Four years ago, Eolas Technologies Inc. and McKool Smith lost a high-profile patent trial against Amazon, Google and others over fundamental e-commerce technologies.
Before the trial ended, Eolas had returned to the U.S. Patent and Trademark Office to refine its “distributed hypermedia” patent. But U.S. District Judge Leonard Davis of the Eastern District of Texas ruled that McKool could not help them with patent prosecution for one year “following the entry of a final non-appealable judgment.”
Such “prosecution bars” are commonly included in protective orders when trial counsel gets access to confidential information that could be useful for tailoring a new patent to an infringement theory.
Now the parties are back in court—this time before U.S. District Judge Jon Tigar of the Northern District of California—arguing over Eolas’ new patent and whether McKool Smith jumped the gun on the expiration of the patent bar. Tigar ruled earlier this month that the prosecution bar ran until October 2014, three months longer than McKool Smith believes.
McKool and Eolas are pleading with Tigar for reconsideration. Much of the briefing is under seal, but a joint motion filed Thursday suggests Amazon, Google and Wal-Mart are asking Tigar to hold Eolas’ patents unenforceable as a sanction.
That would be a costly outcome for a company that once sought a reported $600 million at the Texas trial.
Michael McCabe of McCabe IP Ethics Law said that when judges find violations of a prosecution bar, the remedies can range from monetary or evidentiary sanctions to entry of judgment in serious cases. Holding the patents unenforceable would be a severe sanction, he said, one that’s not likely to be imposed without a strong showing of deliberately deceitful conduct.
The tech companies have an army of lawyers on their side .Amazon is represented by Latham & Watkins, Haltom & Doan and Perkins Coie. Wal-Mart is represented by White & Case and Winston & Strawn.

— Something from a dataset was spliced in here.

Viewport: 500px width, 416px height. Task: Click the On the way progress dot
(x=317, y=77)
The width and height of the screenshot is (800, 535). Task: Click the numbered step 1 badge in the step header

Google is represented by Quinn Emanuel Urquhart & Sullivan.
The parties asked Tigar on Thursday to put proceedings on hold for two weeks while they hash out the prosecution bar issue. In the meantime Eolas is requesting a chance to present oral argument to Tigar.
“Eolas respectfully suggests that the court’s order reflects a manifest failure by the court to consider material facts and dispositive legal arguments,” McKool partner Kevin Burgess wrote in McKool’s Sept. 14 motion for reconsideration.
McKool argues that the prosecution bar began running July 22, 2013, the day the U.S. Court of Appeals for the Federal Circuit entered judgment on appeal of the Texas trial. In an opinion unsealed Sept. 11, Tigar ruled that the judgment didn’t become final and nonappealable until after the additional 90-day period during which Eolas could have petitioned the Supreme Court for certiorari. “If the key were ‘entry’ of judgment alone, then there would be no need for the qualifying words ‘final non-appealable,’” Tigar wrote.
That means McKool was barred from prosecuting the new patent, No. 9,195,507, until October 2014—not July 2014.
Those few months matter because Eolas was under some time pressure to move its ’507 patent through the PTO. The ’507 is part of a family that date back to a 1994 application, so it was set to expire in October 2014. The PTO ultimately granted a 1,042-day extension. Amazon has challenged that extension as “beyond the permissible limits of our patent laws.”
Eolas argues that Amazon itself has interpreted the prosecution bar the same way it does. In opposing a summary judgment motion last year, Amazon stated, “That bar expired approximately one year after the Federal Circuit’s Rule 36 affirmance, in about July 2014.”
That argument hasn’t persuaded Tigar, at least so far. “Eolas fails to explain why those statements bind Amazon or the court under the doctrine of judicial estoppel,” the judge wrote in his order.